_YOUR OBJECTIVE:_
Copy the lines word for word, starting with the line that contains "The width and height of the screenshot is (813, 448)." and going on through the end of the lines.
%%
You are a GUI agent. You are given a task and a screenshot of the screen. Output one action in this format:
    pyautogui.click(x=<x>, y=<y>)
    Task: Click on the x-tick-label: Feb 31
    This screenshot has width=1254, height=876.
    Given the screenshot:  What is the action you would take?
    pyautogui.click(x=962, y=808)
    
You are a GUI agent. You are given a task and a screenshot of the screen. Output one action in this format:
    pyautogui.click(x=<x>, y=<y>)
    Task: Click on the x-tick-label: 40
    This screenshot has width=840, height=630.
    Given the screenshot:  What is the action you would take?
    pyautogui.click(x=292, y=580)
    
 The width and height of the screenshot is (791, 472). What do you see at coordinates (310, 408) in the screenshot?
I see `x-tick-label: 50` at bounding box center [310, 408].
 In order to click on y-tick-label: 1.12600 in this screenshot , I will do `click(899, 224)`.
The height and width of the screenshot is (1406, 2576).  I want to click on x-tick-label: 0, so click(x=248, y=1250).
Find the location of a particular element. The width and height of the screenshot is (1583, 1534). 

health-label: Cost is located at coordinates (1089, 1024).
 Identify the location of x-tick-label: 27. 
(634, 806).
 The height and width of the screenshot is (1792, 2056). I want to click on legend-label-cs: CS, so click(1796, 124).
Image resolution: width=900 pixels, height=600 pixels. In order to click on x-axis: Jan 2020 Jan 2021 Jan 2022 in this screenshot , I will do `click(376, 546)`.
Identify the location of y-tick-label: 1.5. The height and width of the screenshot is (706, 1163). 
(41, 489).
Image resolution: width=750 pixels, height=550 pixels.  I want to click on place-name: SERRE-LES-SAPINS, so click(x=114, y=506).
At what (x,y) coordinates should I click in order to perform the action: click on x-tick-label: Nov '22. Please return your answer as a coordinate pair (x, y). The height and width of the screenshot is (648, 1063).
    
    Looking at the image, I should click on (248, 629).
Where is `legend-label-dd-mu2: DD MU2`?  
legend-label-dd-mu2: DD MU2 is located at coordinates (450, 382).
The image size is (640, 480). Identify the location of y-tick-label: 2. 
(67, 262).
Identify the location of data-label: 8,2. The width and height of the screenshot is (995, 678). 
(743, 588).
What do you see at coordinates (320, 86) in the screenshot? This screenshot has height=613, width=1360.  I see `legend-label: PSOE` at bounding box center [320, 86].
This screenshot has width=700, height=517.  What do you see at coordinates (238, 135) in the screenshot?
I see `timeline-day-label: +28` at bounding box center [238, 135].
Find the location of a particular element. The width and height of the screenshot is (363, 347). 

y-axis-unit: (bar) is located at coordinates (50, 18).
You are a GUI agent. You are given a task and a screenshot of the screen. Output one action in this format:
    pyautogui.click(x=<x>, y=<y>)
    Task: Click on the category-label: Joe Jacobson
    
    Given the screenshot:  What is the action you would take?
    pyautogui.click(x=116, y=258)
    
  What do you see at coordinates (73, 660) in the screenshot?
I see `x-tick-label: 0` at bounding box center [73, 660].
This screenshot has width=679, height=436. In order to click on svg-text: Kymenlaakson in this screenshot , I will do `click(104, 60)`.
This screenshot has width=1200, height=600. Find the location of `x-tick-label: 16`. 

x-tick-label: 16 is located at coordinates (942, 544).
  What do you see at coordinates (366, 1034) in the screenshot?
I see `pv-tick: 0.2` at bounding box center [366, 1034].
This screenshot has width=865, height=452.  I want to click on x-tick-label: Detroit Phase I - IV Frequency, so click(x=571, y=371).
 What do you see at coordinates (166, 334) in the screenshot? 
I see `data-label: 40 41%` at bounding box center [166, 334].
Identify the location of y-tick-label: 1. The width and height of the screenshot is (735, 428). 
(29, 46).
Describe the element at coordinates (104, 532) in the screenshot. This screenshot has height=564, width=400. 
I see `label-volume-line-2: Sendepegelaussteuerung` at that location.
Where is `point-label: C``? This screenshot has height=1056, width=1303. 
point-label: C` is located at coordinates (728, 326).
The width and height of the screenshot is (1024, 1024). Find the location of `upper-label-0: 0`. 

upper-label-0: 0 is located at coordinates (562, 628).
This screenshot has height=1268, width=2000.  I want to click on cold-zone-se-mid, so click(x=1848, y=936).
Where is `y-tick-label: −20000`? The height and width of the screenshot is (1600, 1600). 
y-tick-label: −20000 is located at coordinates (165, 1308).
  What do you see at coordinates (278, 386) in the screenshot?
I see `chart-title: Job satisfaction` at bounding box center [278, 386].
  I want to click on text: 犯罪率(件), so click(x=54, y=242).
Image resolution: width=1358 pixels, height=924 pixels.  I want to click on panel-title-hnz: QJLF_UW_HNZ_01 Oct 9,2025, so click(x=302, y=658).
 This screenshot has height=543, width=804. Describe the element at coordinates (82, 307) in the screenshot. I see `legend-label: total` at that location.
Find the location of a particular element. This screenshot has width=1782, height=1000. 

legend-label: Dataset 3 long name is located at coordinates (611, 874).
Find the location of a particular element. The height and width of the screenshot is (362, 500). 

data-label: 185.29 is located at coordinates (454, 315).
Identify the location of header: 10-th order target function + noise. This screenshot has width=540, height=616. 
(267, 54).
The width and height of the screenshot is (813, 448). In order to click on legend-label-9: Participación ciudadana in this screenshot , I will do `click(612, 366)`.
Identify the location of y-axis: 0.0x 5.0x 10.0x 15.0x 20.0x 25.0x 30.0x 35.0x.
%%
_RESPONSE FOR THIS EXERCISE:_
The width and height of the screenshot is (813, 448). In order to click on legend-label-9: Participación ciudadana in this screenshot , I will do `click(612, 366)`.
Identify the location of y-axis: 0.0x 5.0x 10.0x 15.0x 20.0x 25.0x 30.0x 35.0x.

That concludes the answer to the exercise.